Vista por fora, a noite é silêncio, mansidão de quietudes, a que reagimos sensivelmente ao perceber que não há o vazio em sua sombra. Vista por dentro, o silêncio da noite não é calmaria, é voz que se ouve como grito do mundo. O sentimento de espera paira na noite que se revela como sombra e nos rodeia em vultos escuros que incitam pensamentos perdidos em labirintos. Como em Carmen S. Presotto, “...que eu passe, / que todos passem / e onde todos passarão / parto dias / estrelo a noite / rabisco outra luz”.
Basta olhar a noite como se fosse um quadro que transcende ao curso empírico da vida, onde o destino passeia entre as sombras dos olhos e, quando se torna longa, nela vagamos em pensamentos impressos na retina. Nas palavras de Jaime Vaz Brasil, “Noite a noite / o mundo desbota. //. Lavrado em sombra / decreta-se / o naufrágio da luz: // um tombo // no litígio das cores”.
Não conseguimos impedir de nos entregar à noite, pois ela transmite simbolismo e atende aos nossos desejos, quando contemplamos o instante da imagem no anoitecer, onde o sol no infinito ensaia a dança das cores ao som do Bolero de Ravel, extraída do saxofone e nas sombras da geografia do improviso: “Os olhos oficiam a imagem”, no momento em que a sensação visual se transforma em ato de expressão; como dizem, “os poetas podem ver na escuridão”, em recorrente metáfora na elaboração de um vocabulário luminoso que preza o momento de ligação entre o homem e a natureza.

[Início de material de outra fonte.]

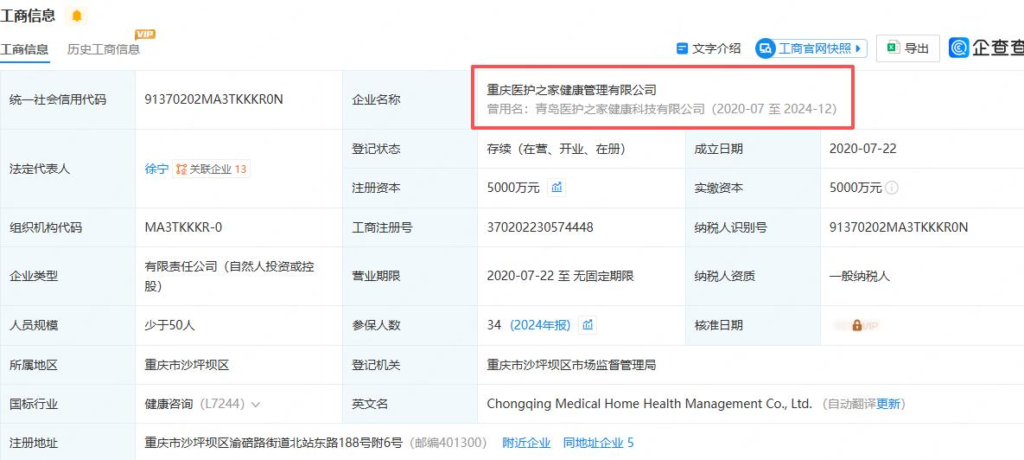Click the bell notification icon beside 工商信息
Screen dimensions: 1024x460
[77, 15]
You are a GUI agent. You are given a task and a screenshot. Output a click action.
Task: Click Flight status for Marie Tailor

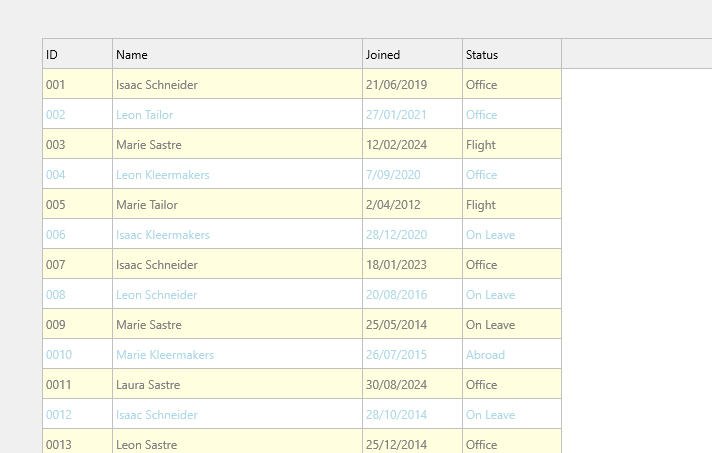pos(512,204)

Podemos dizer que a noite desnuda a solidão sem disfarces e, sem reflexos, quebra o conflito do silêncio. A natureza demonstra a solidão do homem cortejando o destino, o que circunscreve à paisagem. Jaime Vaz Brasil pergunta, “... Onde a noite / esconde o mote / que teus olhos se destapa?”
A noite desaba seus movimentos abraçando as horas onde o escuro esconde a sensação do medo em cada som. Ela rompe o tempo com magia e oculta o reflexo na sombra das palavras, que os escritores iluminam. Como demonstra Pedro Du Bois, no livro A Mão Que Escreve, e Carlos Higgie, com o conto Escura Noite, no livro Caleidoscópio.
Embora não tenha nada sistemático, a noite ensaia sua sombra, encobre seus passos onde nossa memória visual é perceptível e ao se instalar grita pela história: a inquietude do homem faz a noite transformar vidas. Lembro Jorge Luis Borges, “Não restará na noite uma estrela. / Não restará a noite. / Morrerei, e comigo a soma / do intolerável universo...”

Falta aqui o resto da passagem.